[INSTRUCTIONS TO FOLLOW] Quote verbatim the lines of the listing below, from the line containing "Click blank space" through the line containing "Action: pos(239,374)", both included.

[STORED ROWS]
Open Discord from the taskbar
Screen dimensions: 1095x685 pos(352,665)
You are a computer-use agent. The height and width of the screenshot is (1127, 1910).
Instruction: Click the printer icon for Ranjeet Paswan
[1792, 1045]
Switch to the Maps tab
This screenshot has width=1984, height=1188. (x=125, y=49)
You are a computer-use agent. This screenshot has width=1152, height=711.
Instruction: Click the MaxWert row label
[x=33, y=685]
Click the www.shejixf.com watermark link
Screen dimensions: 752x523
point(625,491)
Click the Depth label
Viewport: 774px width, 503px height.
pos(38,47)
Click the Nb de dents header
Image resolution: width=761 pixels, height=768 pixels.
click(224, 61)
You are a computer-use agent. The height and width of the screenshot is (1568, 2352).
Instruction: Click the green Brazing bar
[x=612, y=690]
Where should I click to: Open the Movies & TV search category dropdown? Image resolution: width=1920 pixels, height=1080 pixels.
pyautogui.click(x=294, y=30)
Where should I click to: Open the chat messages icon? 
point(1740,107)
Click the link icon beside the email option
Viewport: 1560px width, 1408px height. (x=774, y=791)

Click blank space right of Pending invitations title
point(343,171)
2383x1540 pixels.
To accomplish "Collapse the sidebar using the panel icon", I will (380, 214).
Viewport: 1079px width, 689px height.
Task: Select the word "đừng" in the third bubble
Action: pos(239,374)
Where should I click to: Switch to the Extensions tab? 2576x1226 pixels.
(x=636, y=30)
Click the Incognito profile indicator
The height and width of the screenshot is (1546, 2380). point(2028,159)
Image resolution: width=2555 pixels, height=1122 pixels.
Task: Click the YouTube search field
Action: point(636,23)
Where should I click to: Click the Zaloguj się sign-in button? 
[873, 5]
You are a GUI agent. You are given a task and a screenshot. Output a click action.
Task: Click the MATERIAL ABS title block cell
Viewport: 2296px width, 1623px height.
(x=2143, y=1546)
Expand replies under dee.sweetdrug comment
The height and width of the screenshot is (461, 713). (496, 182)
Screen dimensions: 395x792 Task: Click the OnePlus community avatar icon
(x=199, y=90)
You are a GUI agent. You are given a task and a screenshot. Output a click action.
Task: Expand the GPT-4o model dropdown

[SOLUTION TO THIS PROBLEM]
Click blank space right of Pending invitations title
point(343,171)
2383x1540 pixels.
To accomplish "Collapse the sidebar using the panel icon", I will (380, 214).
Viewport: 1079px width, 689px height.
Task: Select the word "đừng" in the third bubble
Action: pos(239,374)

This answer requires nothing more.